──────── DOCUMENT SECTION

Haemophilus influenzae induces inflammation in the respiratory tract. This article will focus on the use of flow cytometry and confocal microscopy to define immune responses by phagocytes and lymphocytes in response to this bacterium.
Haemophilus influenzae (Hi) is a prevalent bacterium found in a range of respiratory conditions. A variety of different assays/techniques may be used to assess the respiratory immune/inflammatory response to this bacterium. Flow cytometry and confocal microscopy are fluorescence-based technologies that allow detailed characterization of biological responses. Different forms of Hi antigen can be used, including cell wall components, killed/inactivated preparations, and live bacteria. Hi is a fastidious bacterium that requires enriched media but is generally easy to grow in standard laboratory settings. Tissue samples for stimulation with Hi may be obtained from peripheral blood, bronchoscopy, or resected lung (e.g., in patients undergoing surgery for the treatment of lung cancer). Macrophage and neutrophil function may be comprehensively assessed using flow cytometry with a variety of parameters measured, including phagocytosis, reactive oxygen species, and intracellular cytokine production. Lymphocyte function (e.g., T cell and NK cell function) may be specifically assessed using flow cytometry, principally for intracellular cytokine production. Hi infection is a potent inducer of extracellular trap production, both by neutrophils (NETs) and macrophages (METs). Confocal microscopy is arguably the most optimal way to assess NET and MET expression, which may also be used to assess protease activity. Lung immunity to Haemophilus influenzae can be assessed using flow cytometry and confocal microscopy.

────────────────
──────── INFORMATION SHOWN

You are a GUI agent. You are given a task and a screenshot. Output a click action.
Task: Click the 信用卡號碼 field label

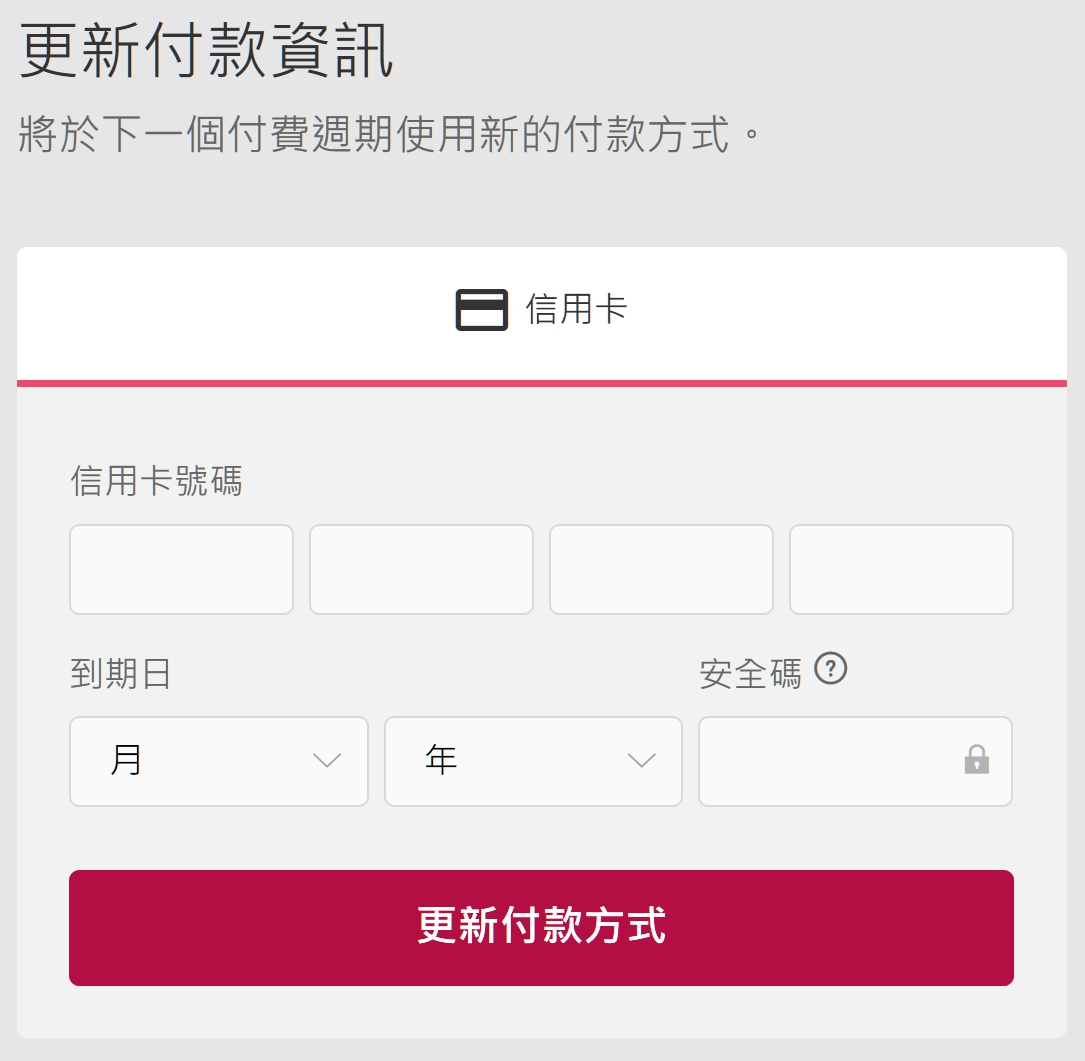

────────────────

Continue the passage on using flow cytometry and confocal microscopy to assess immune responses to Haemophilus influenzae, starting after its last sentence.

(EXERCISE RESPONSE)
Haemophilus influenzae (Hi) is a normal commensal bacterium present in the pharynx of most healthy adults. Hi may have a polysaccharide capsule (types A-F, e.g., type B or HiB) or lack a capsule and be nontypeable (NTHi)1. Colonization of the mucosa with this bacterium begins in early childhood, and there is a turnover of different colonizing strains2. This bacterium is also capable of invasion of both the upper and lower respiratory tract; in this context, it may induce activation of the immune response and inflammation3,4. This inflammatory response may cause clinical disease and contribute to a variety of important respiratory conditions, including sinusitis, otitis media, bronchitis, cystic fibrosis, pneumonia, and chronic obstructive pulmonary disease (COPD). Most of these conditions are due to NTHi strains2. This article will describe methods to assess respiratory immune responses to Hi using flow cytometry and confocal microscopy.
The methods described below have been adapted from well-established techniques that have been modified to assess the inflammatory response to Hi. The selection of an appropriate antigenic form of Hi is a key part of this assessment. Antigenic preparations range from cell wall components to live bacteria. To establish and standardize assays, the use of peripheral blood samples may be very helpful initially.
Flow cytometry enables the measurement of a variety of parameters and functional assays from one sample at a cellular level. This technique has the advantage that specific cellular responses (e.g., production of reactive oxygen species (ROS) or intracellular cytokine production) can be assessed when compared to other more general methods such as enzyme-linked immunosorbent assay (ELISA) or ELISspot.
Extracellular traps are expressed by neutrophils (NETs)5,6,7 and by other cells such as macrophages (METs)8. They are increasingly recognized as a key inflammatory response, particularly in infection in the lung9. They may be assessed by confocal fluorescence microscopy. This technique allows definitive identification of NETs/METs and distinguishes their expression from other forms of cell death6.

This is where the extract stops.